In the material below, find the line containing "Click the 308.75 lowest price for 12/26" and the line containing "Task: Switch to the Search tab", then reproduce exactly both of them and every line between, and nothing else.

(Records provided)

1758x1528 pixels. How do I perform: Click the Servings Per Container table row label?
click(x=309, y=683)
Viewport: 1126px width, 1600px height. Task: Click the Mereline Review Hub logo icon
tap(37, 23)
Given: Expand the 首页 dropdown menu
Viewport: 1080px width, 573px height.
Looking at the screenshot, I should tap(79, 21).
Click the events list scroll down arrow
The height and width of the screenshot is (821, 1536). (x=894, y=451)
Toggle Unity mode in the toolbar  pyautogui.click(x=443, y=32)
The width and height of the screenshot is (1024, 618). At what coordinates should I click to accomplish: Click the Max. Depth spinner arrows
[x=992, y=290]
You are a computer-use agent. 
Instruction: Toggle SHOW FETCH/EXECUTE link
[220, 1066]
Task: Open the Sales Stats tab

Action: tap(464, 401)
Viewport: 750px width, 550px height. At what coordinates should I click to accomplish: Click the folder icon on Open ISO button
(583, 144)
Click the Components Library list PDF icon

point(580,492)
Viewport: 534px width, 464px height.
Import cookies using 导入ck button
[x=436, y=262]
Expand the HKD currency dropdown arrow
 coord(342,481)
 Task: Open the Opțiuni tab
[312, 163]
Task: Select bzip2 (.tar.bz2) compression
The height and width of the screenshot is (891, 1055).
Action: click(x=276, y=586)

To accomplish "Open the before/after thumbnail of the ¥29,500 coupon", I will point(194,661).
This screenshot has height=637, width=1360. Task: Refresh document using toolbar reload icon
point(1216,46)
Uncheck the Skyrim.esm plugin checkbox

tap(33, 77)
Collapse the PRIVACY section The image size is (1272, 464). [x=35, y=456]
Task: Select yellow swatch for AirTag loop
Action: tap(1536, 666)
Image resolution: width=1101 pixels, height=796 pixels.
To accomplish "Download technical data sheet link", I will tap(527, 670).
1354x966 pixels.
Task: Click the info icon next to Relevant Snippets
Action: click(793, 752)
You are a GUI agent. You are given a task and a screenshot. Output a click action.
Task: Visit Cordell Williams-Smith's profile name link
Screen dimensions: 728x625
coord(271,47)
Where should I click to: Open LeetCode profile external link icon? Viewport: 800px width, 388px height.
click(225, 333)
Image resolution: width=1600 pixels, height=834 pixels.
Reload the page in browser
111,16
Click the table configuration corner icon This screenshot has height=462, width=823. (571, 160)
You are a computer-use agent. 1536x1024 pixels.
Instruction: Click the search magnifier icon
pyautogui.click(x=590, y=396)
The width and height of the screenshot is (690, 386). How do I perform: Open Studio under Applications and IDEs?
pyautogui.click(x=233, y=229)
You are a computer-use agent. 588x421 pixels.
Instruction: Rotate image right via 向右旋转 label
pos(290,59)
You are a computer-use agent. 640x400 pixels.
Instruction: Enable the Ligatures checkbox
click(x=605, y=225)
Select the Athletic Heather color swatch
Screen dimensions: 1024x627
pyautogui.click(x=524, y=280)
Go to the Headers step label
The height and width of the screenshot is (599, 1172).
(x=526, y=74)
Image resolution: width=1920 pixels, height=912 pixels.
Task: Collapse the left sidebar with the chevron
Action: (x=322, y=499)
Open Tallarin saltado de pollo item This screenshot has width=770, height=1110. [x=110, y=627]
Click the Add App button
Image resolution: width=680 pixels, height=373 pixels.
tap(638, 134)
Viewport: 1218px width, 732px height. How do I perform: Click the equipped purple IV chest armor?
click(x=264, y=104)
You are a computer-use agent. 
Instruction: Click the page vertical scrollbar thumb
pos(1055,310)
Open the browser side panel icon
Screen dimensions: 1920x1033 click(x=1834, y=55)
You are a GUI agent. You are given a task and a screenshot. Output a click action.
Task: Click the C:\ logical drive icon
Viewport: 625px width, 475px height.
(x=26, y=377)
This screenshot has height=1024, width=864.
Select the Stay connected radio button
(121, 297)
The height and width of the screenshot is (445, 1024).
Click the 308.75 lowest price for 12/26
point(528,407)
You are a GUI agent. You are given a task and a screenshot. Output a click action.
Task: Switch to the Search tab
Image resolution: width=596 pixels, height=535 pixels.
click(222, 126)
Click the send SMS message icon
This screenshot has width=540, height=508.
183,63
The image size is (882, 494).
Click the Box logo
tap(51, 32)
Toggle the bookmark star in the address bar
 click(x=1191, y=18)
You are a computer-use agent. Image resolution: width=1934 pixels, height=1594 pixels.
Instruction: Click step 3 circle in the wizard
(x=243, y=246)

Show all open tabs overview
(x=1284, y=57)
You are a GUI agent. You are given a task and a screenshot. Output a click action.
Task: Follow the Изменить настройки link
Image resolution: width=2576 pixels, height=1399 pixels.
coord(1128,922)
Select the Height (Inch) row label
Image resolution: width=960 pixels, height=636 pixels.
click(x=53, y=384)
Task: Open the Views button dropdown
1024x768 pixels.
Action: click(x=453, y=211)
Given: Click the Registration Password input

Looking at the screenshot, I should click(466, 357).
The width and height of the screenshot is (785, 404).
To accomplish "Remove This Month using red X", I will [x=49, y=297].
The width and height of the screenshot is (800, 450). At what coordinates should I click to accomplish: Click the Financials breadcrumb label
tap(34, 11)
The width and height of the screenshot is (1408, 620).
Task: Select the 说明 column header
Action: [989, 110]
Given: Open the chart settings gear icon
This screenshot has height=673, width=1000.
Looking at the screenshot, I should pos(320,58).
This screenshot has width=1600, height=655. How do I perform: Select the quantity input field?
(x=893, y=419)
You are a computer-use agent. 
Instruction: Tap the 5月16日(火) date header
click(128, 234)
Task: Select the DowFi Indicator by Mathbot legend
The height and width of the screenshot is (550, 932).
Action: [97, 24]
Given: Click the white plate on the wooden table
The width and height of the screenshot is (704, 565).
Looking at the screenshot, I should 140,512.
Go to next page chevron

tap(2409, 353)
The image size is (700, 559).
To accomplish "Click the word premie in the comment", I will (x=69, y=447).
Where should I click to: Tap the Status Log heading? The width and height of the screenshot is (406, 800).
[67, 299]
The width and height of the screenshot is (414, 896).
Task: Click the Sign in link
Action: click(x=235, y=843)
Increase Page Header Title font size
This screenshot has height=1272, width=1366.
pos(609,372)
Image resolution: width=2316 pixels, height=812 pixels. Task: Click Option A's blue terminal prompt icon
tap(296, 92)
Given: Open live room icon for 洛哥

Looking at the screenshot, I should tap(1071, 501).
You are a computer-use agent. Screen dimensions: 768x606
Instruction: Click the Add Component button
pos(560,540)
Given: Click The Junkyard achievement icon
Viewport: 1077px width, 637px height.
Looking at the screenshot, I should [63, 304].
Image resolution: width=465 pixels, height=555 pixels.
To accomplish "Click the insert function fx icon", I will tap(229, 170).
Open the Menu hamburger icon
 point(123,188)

(End Records provided)

*Worked solution*.
Click the 308.75 lowest price for 12/26
point(528,407)
You are a GUI agent. You are given a task and a screenshot. Output a click action.
Task: Switch to the Search tab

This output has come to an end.